* PROBLEMS AND TASKS:
1. Answer these from the blog post below, one line each:
(a) What is given as the song of the day?
(b) What job does Ry's mom have?
(c) Which town are Ry and the writer going to for shopping?
2. Repeat word for word everything in the blog post below from "Posted by Sarah" down to "I didn't workout.".

* PROVIDED PASSAGE:
********************

I realized today that I have an uncanny knack for unintentionally offending people. I don't know why that is! I have the best of intentions, I do good deeds, and somehow it all gets twisted around and I manage to offend someone in the process. It doesn't matter what I'm doing, someone is offended or has their feelings hurt. I must have missed the class that gives you social graces. It is to the point now that I'm afraid to do ANYTHING because no matter what someone will come to me telling me how I've hurt them. Don't get me wrong, I'm glad that I have open relationships with my friends and co-workers that they feel comfortable telling me when I've upset them, but sometimes it just makes me feel even more like poo. Sigh...

TODAY I LOVE: that my Jesus forgives me for my shortcomings and loves me just the same

SONG OF THE DAY: "Rock and Roll" by Eric Hutchinson

Friday, December 05, 2008

Christmastime

Posted by Sarah

My good friend Mark did exactly what I needed him to do today- make me feel appropriately ashamed for not getting my booty out of bed this morning to go to the gym. Thank you. I should have gotten up. No excuse other than laziness. I must do better next week. I think Ry is going to join the Y with me and that will be nice because we both will go. I'm going to give him a tour of the facility tonight and he'll decide. He's kind of excited about it.

I wish I had results on the job, but I don't. I've seen a few others getting interviewed today for the position and it is hard to watch without wishing them ill thoughts. How bad am I? I must improve my attitude. I think it is because I didn't workout.

Tomorrow Ry and I are going to Branson to do some shopping and then we are going to the Haygoods show for the evening. This will be so exciting and put me in the Christmas spirit. Ry's mom is a high school choir director and is AMAZING. She can get sounds out of those kids that are frankly glorious. Anyway, she is treating the choir to this concert and we are going with them. I think the choir might be performing before the Haygoods, but I'm not sure.

********************

* PROVIDED DATA:
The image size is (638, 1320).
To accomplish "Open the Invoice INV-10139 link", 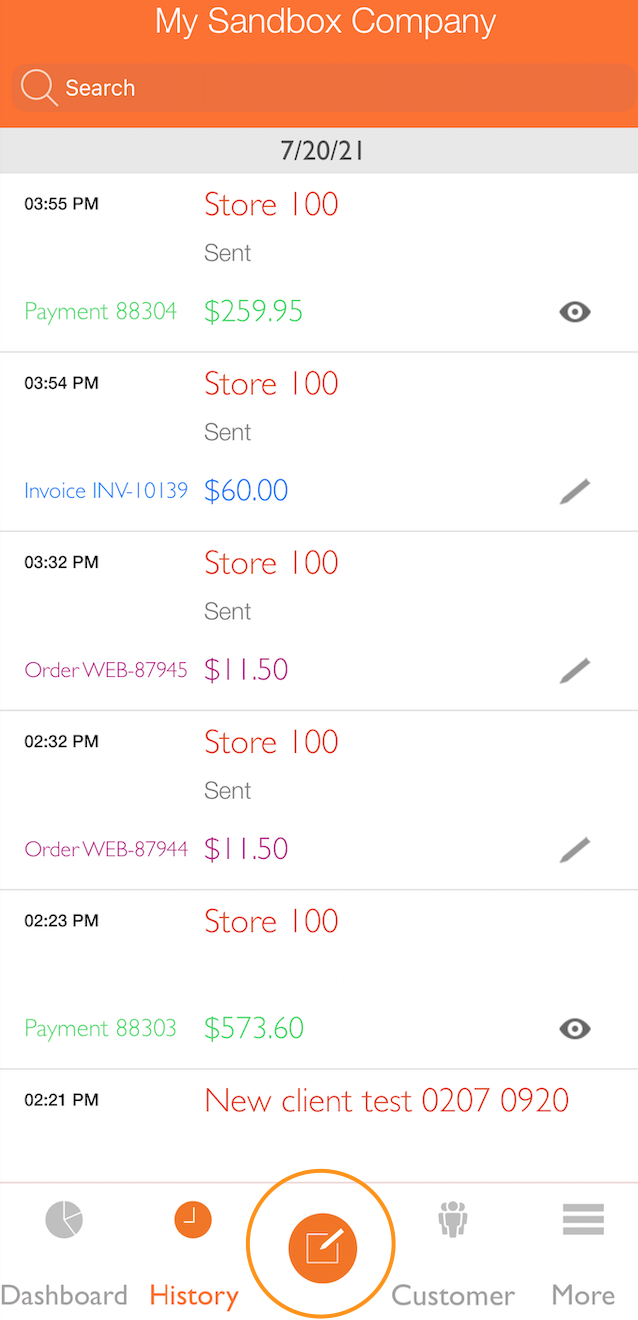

********************

* RESULTS FOR THE EXERCISE:
1.
(a) "Rock and Roll" by Eric Hutchinson
(b) She is a high school choir director.
(c) Branson

2.
Posted by Sarah

My good friend Mark did exactly what I needed him to do today- make me feel appropriately ashamed for not getting my booty out of bed this morning to go to the gym. Thank you. I should have gotten up. No excuse other than laziness. I must do better next week. I think Ry is going to join the Y with me and that will be nice because we both will go. I'm going to give him a tour of the facility tonight and he'll decide. He's kind of excited about it.

I wish I had results on the job, but I don't. I've seen a few others getting interviewed today for the position and it is hard to watch without wishing them ill thoughts. How bad am I? I must improve my attitude. I think it is because I didn't workout.